Yesterday the great Pablo Neruda was exhumed from his grave, dramatic news that jostled for media coverage on the same day that Margaret Thatcher died. And so two strangely disparate events coincided on April 8th. A socialist poet is pulled from the ground; a right-wing ideologue is sent to the morgue. Between the two there flashes something of Walter Benjamin’s “dialectical image.” As Benjamin says,
“It is not that what is past casts its light on what is present, or what is present its light on what is past; rather, an image is that wherein what has been comes together in a flash with the now to form a constellation.” (The Arcades Project, 463.)
Neruda died only two weeks after the military coup that killed the newly-elected president Salvador Allende and toppled his government on September 11, 1973. Examination of Neruda’s corpse is meant to shed light on the circumstances of his death. Neruda was a communist, a close friend of Allende, and was immensely popular both at home and abroad, all of which caused him to be seen as a dangerous rival to the dictator’s military regime. The suspicion is that Pinochet ordered the poet’s assassination.
Thatcher was an unabashed supporter of the ruthless Chilean dictator, just as she was of any ruler who treated socialism as a crime punishable by death. The odd convergence of Thatcher’s demise and Neruda’s exhumation is an echo of the vicious Manichaean conflicts of the Cold War; it also speaks to that war’s enduring legacy in a globalized and deregulated world divided ever more widely between Thatcher’s rich and Neruda’s poor.
That much is historical record. But what of Benjamin’s “dialectical image”? The concept, it’s worth noting, owes as much to Surrealist art as it does to historical materialism. And surrealism is still a potent force for politics.
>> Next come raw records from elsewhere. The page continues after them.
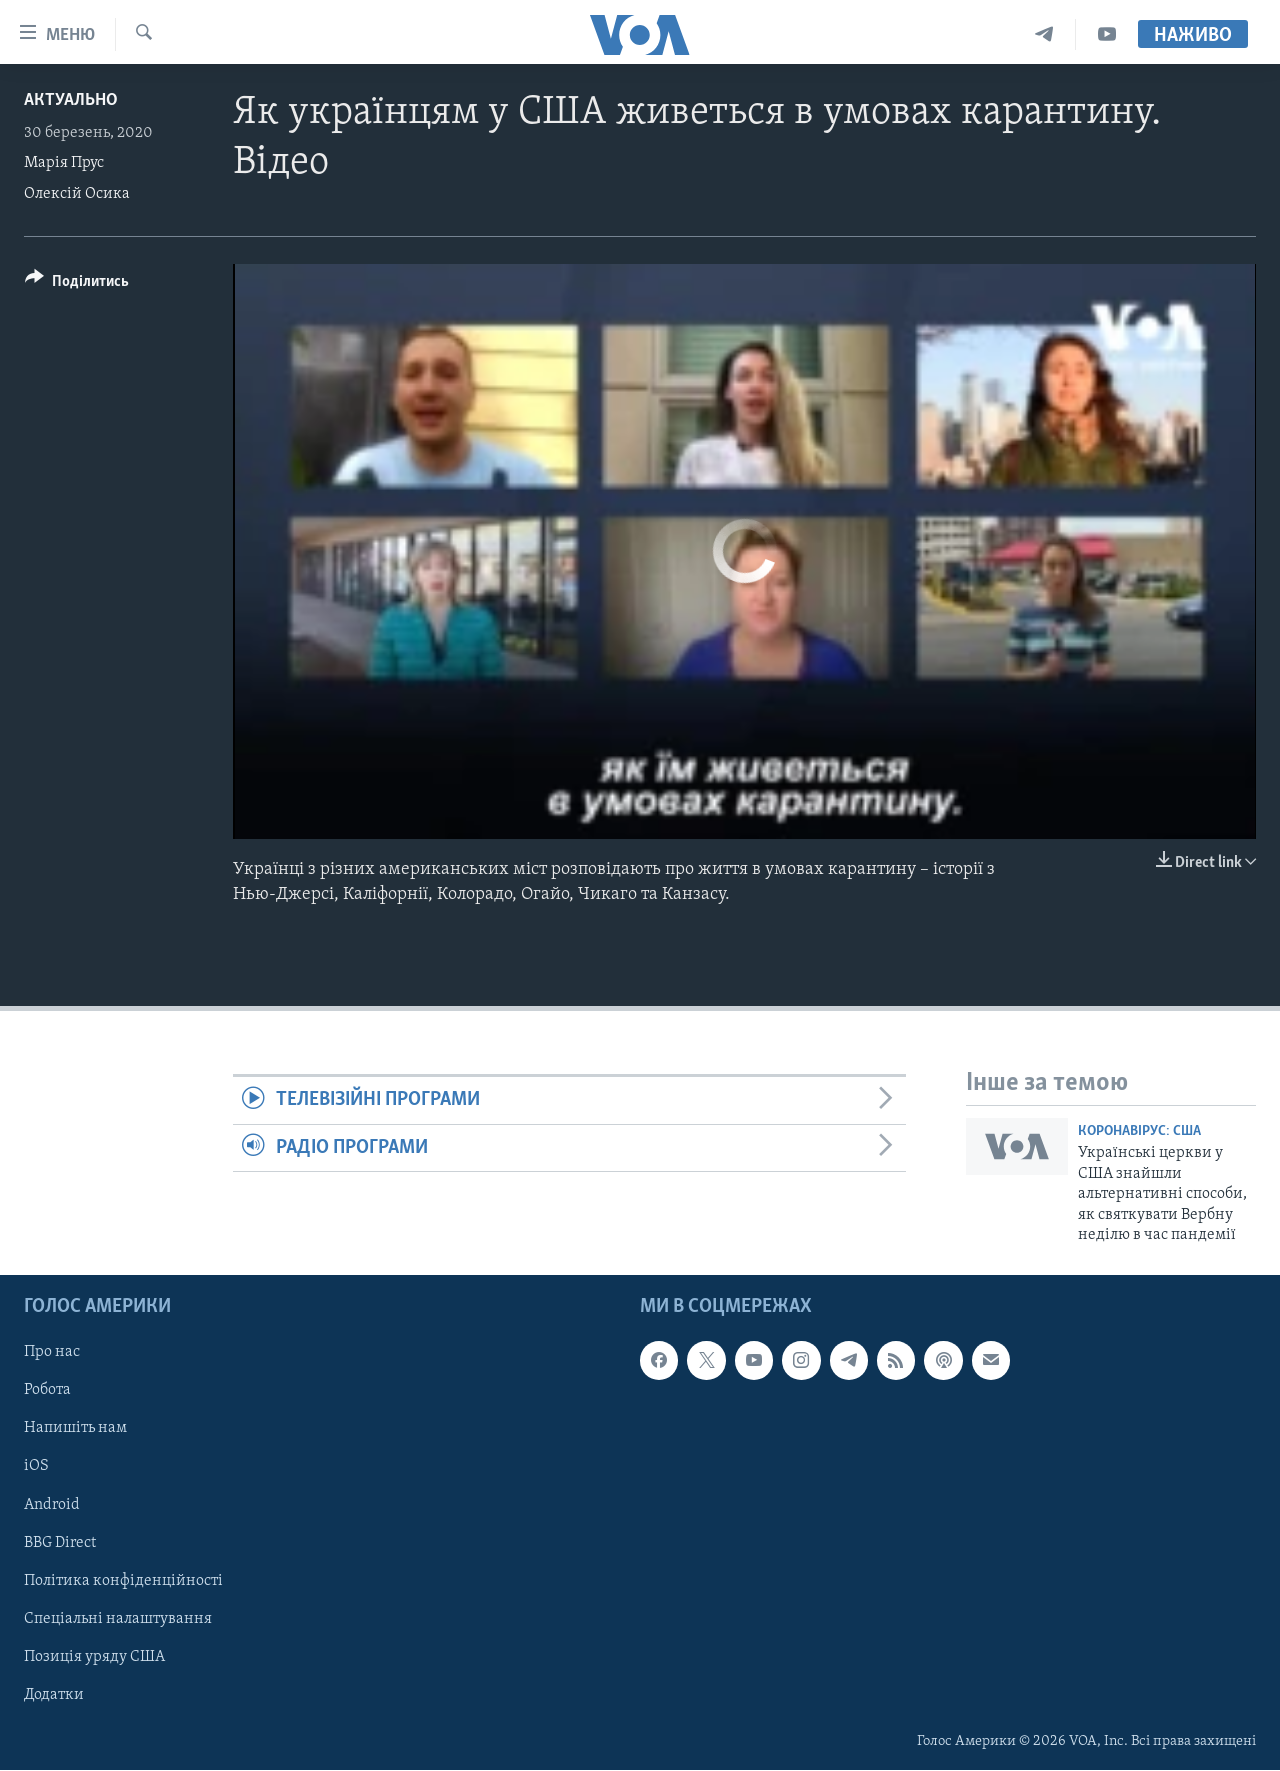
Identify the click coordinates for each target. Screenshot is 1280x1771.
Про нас (52, 1353)
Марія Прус (64, 163)
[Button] (77, 284)
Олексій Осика (77, 194)
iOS (36, 1467)
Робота (47, 1391)
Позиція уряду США (94, 1657)
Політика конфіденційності (123, 1581)
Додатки (54, 1695)
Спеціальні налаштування (118, 1619)
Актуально (71, 100)
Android (52, 1505)
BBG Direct (60, 1543)
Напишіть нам (75, 1429)
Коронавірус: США (1139, 1131)
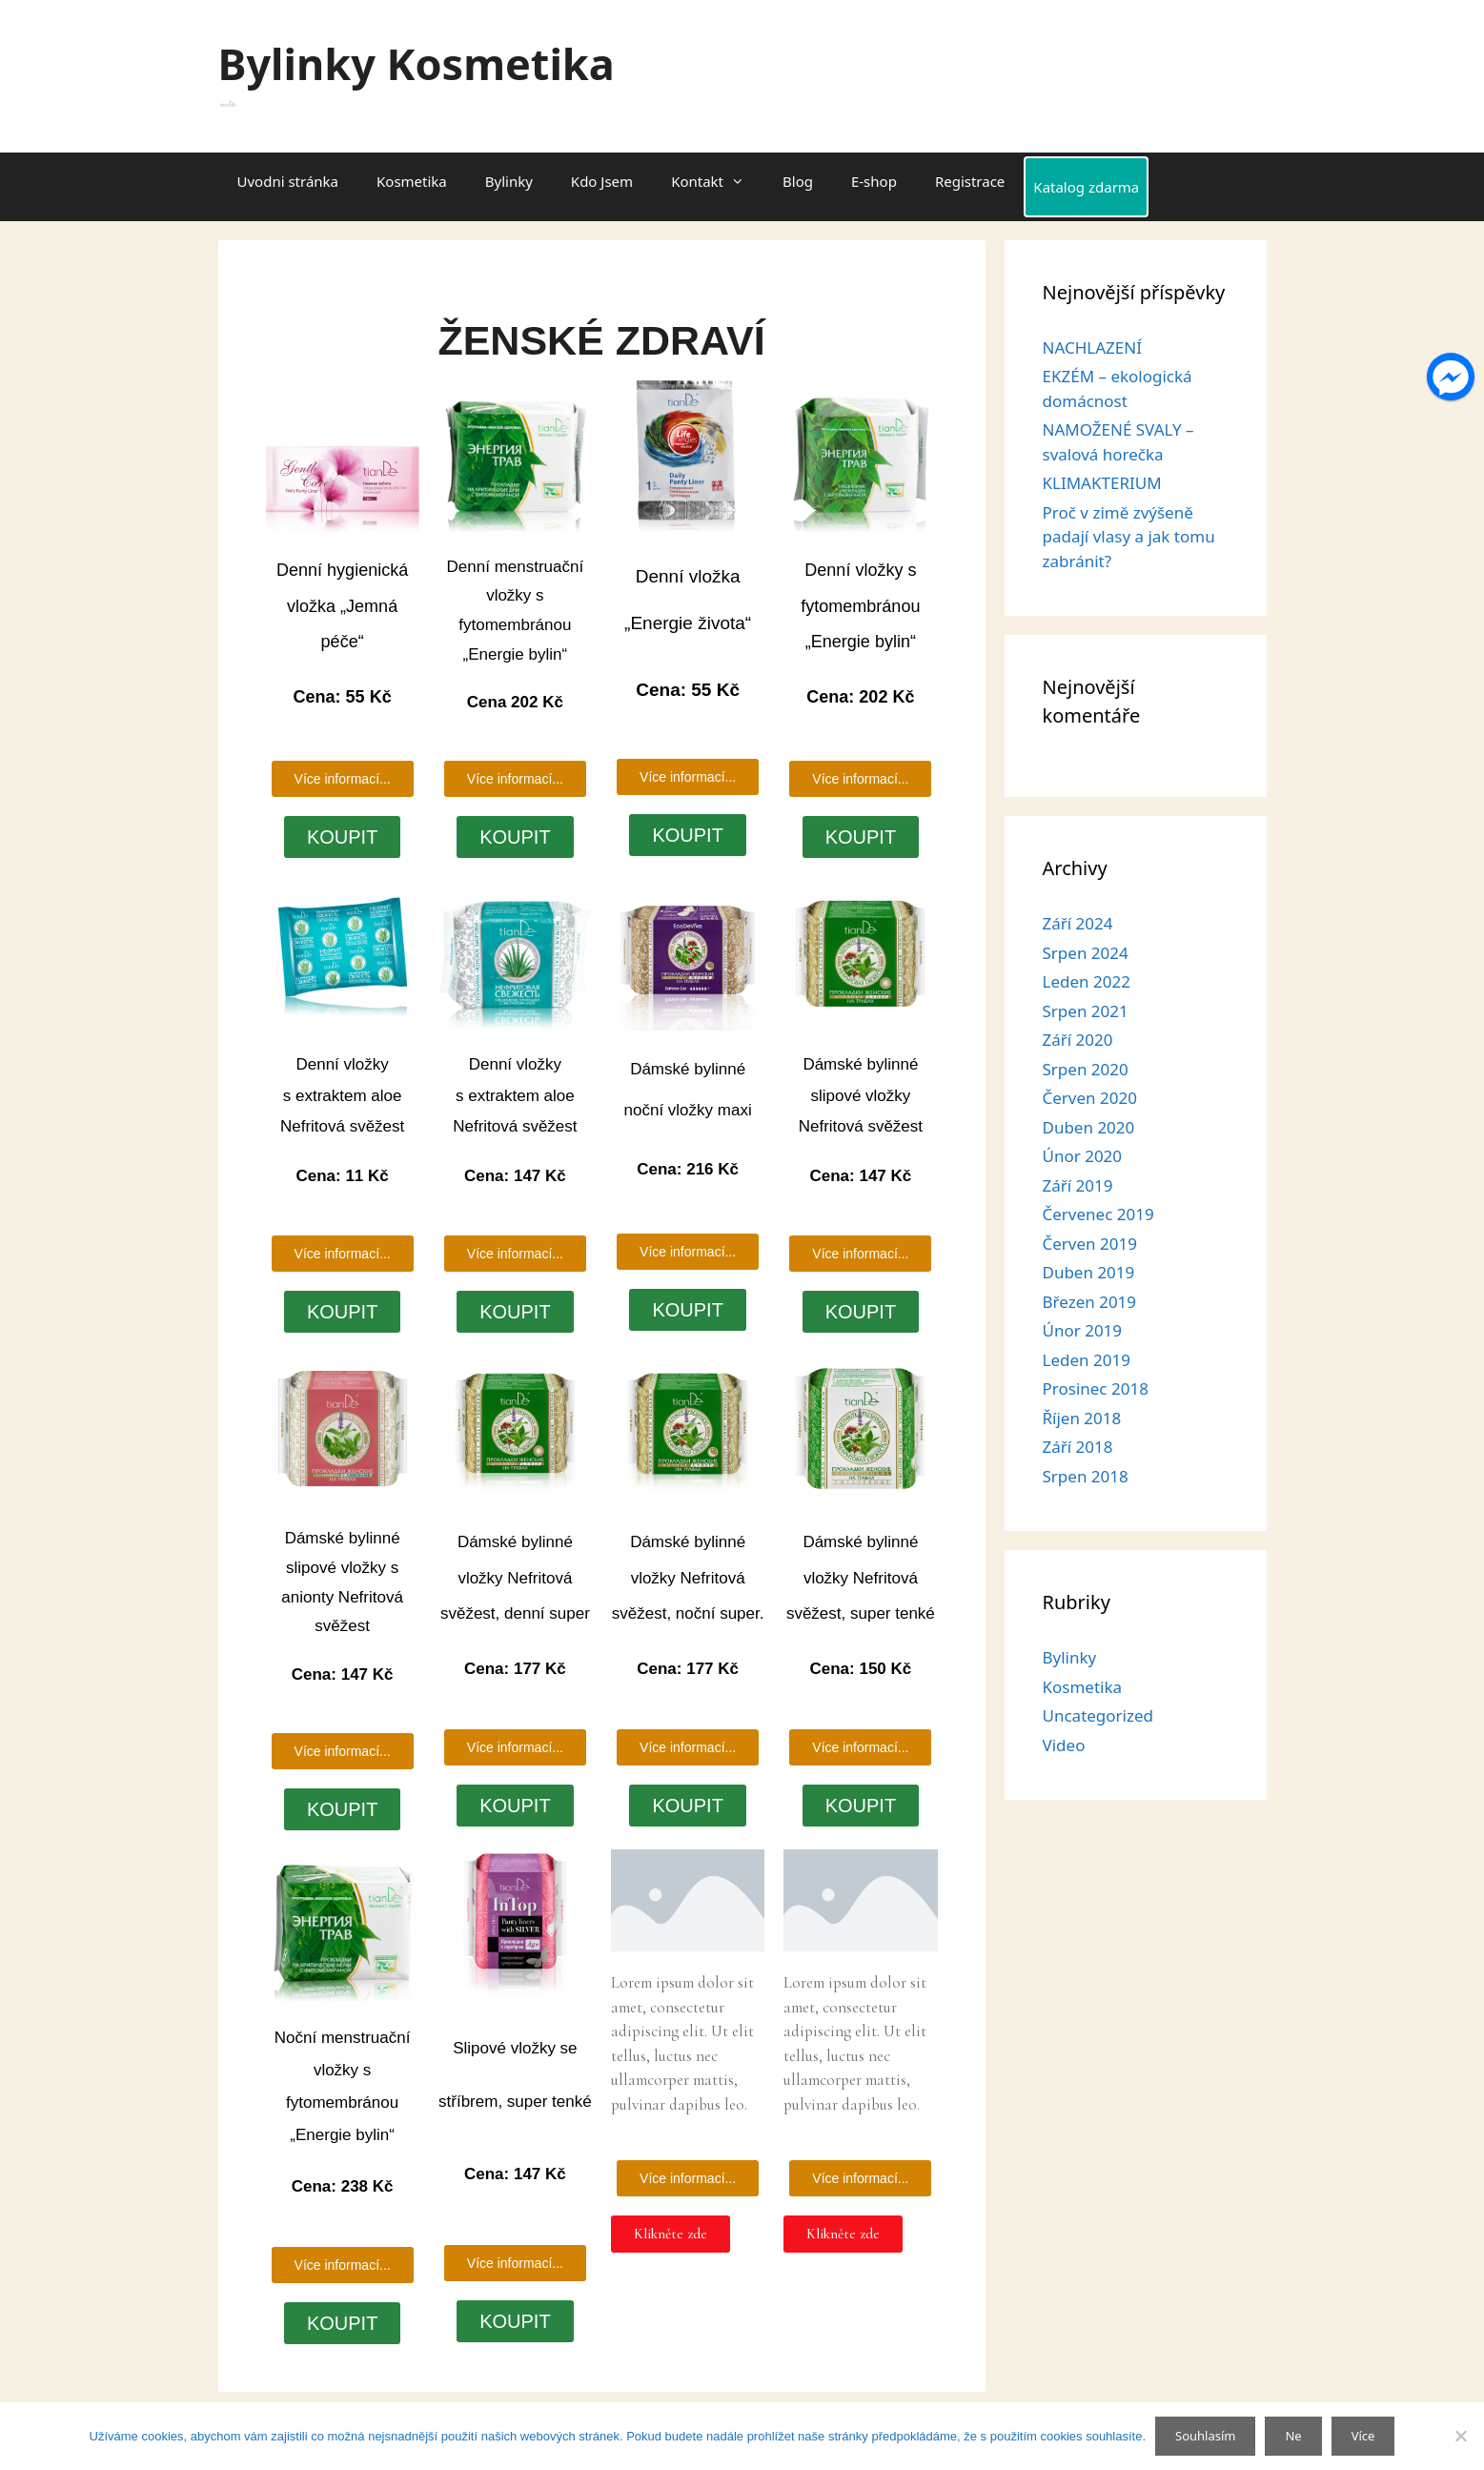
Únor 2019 (1083, 1330)
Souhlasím (1205, 2435)
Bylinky (509, 181)
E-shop (874, 181)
On the 8th of the month the calendar makes a brush with the infinite, or maybe the eternal return. As we speak, Thatcher and Neruda lie in a temporal limbo between death and burial, their bodies slotted into a morgue’s black drawer, periodically emerging into the fluorescent glare. In these circumstances strange links and transpositions can happen. Like the character in The Jacket played by Adrien Brody, but apparently sporting a retroactive mustache from his recent star turn as Salvador Dalì, Neruda may find himself time-traveling in the morgue, waking in our nightmare present, then leaving with an urgent mission for the past. Thatcher ends up reanimated in the hands of Pinochet’s thugs, but ancient and witless, like a shrunken bride of Frankenstein, her hair a fright as usual, shrieking loud enough to wake us up.
“Only dialectical images are genuinely historical,” Benjamin says. For his part, in “Dance Card,” a political text if ever there was, Bolaño asks the question: “Why didn’t Neruda like science fiction?”